Learn Python with Talk Python's 270 hours of courses

Python for Astronomy with Dr. Becky

Episode #303, published Fri, Feb 12, 2021, recorded Thu, Feb 4, 2021

If you are involved in science or use computational tools in your work, you should be using code to solve your problem. On this episode, we have Dr. Becky Smethurst who's an astrophysicist at Oxford University. She uses Python to explore galaxies and black holes.

Learn how she's using Python to make new discoveries at the cutting edge of research and dive into a couple of her YouTube videos aimed at spreading scientific truth in an entertaining wrapper.

Watch this episode on YouTube
Play on YouTube
Watch the live stream version

Episode Deep Dive

Guest Introduction and Background

Dr. Becky Smethurst is an astrophysicist at Oxford University whose work focuses on supermassive black holes and the evolution of galaxies. She analyzes enormous datasets, collaborates with international research teams, and uses Python extensively to model, visualize, and interpret astrophysical phenomena. Outside her research, Dr. Becky is deeply dedicated to science communication through her YouTube channel and popular science books. She also shares how hobbyist-friendly tools (like Jupyter notebooks) and open-source libraries (like AstroPy) empower her daily research.

What to Know If You're New to Python

Even if you are a beginner, you can follow many parts of this conversation if you know the essentials of using Python for data handling and visualization. Here are a few tips and points Dr.
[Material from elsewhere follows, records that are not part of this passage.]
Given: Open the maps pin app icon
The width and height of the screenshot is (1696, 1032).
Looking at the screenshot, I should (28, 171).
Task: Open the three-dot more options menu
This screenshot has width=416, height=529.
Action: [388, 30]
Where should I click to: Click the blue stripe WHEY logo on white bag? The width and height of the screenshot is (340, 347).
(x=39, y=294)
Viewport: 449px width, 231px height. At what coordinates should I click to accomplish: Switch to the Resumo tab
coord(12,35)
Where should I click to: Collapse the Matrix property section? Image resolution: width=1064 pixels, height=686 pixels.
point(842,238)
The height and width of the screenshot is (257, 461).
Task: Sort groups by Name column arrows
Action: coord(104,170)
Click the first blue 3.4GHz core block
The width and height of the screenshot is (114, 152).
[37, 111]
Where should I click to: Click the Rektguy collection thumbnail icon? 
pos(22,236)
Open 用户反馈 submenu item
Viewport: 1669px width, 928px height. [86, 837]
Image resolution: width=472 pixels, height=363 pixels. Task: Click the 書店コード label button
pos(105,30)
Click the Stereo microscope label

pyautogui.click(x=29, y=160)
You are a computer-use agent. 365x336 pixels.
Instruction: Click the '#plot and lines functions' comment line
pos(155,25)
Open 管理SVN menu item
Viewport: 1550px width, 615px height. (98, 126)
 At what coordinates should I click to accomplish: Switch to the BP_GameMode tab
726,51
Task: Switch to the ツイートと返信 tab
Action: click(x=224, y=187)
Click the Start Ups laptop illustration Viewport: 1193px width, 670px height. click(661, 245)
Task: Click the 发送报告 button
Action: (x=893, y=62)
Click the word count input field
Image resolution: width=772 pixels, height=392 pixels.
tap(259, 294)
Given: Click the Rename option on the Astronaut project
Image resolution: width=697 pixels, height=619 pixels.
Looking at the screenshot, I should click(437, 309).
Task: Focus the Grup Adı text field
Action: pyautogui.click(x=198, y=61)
Becky raised to keep in mind:

  • You should be comfortable writing basic Python code to load, manipulate, and visualize data (e.g., using NumPy and Matplotlib).
  • Familiarity with Jupyter notebooks will help you understand quick explorations and iterative data analysis.
  • Realize that Python is often used with astronomy-specific libraries, such as AstroPy, to process and analyze large sets of astronomical data.

Key Points and Takeaways

  • 1) Why Python Is Essential for Astronomy Dr. Becky highlights that modern astrophysics involves sifting through massive datasets from telescopes and surveys. Python’s extensive scientific ecosystem (NumPy, SciPy, Matplotlib, Pandas, AstroPy) makes it the de facto choice for data cleaning, model fitting, and visualization. Moreover, Python’s readability and the community’s contributions (e.g., AstroPy and other open-source projects) make research and collaboration more efficient.
  • 2) Real-World Image Processing A big portion of astronomy relies on processing images from telescopes. Dr. Becky discussed removing noise from images and handling cosmic rays or satellite trails. She explained how each telescope’s detector has quirks that Python scripts can correct or calibrate using libraries like AstroPy.
  • 3) Handling Large Data Tables and Catalogs Dr. Becky shared examples of working with catalogs of 600,000+ galaxies in custom data formats (like FITS files). The conversation underscored why tools like pandas or NumPy arrays drastically outperform spreadsheets for such tasks, enabling quick queries and transformations without hitting row limits or performance bottlenecks.
  • 4) Jupyter Notebooks for Collaboration The ability to have live code, interactive plots, and textual explanations side-by-side is a game-changer for exploratory research. Dr. Becky often prepares Jupyter notebooks to share new plots or test results with her collaborators so they can quickly reproduce or adapt her code.
  • 5) Citizen Science and Machine Learning Dr. Becky highlighted crowdsourced projects like Galaxy Zoo and Planet Hunters, where people help classify galaxy shapes or exoplanet signals. These classifications feed machine learning algorithms to tackle even larger future surveys with billions of objects.
  • 6) Visualization for Scientific Insight From 2D scatter plots to 3D VR-ready simulations, data visualization allows astronomers to find new structures (e.g., radial flows, black hole activity) and to share them with a wider audience. Dr. Becky specifically mentioned using Plotly and Matplotlib for 2D/3D data explorations.
  • 7) Simulation and Model Fitting Some astrophysics projects revolve around simulating black hole interactions or star “spaghettification.” These rely on numerical methods coded in Python along with specialized libraries. Dr. Becky also called out Bayesian approaches, specifically an MCMC (Markov chain Monte Carlo) library, for improving fits and estimating uncertainties.
  • 8) Communicating Complex Science on YouTube Dr. Becky’s channel breaks down everything from how Python helps find exoplanets to busting space conspiracy theories. By capturing real examples of code (like analyzing star orbits) and astronomy “day in the life” time-lapses, she aims to humanize science and coding.
  • 9) Merging Hobby, Research, and Education A recurring theme was how Dr. Becky’s professional research workflows blend seamlessly with her outreach. She pointed out that a curious mind plus Python is enough to do real astronomy—from amateurs analyzing personal telescope images, to journaling new data from major telescopes.
  • 10) From IT to Pythonic Science Finally, Dr. Becky noted how many educational systems still rely on spreadsheets or minimal coding. Real-world astrophysics, however, thrives on the broad ecosystem of Python libraries, as well as the welcoming nature of the community—providing an excellent path for budding scientists looking to automate, innovate, and discover.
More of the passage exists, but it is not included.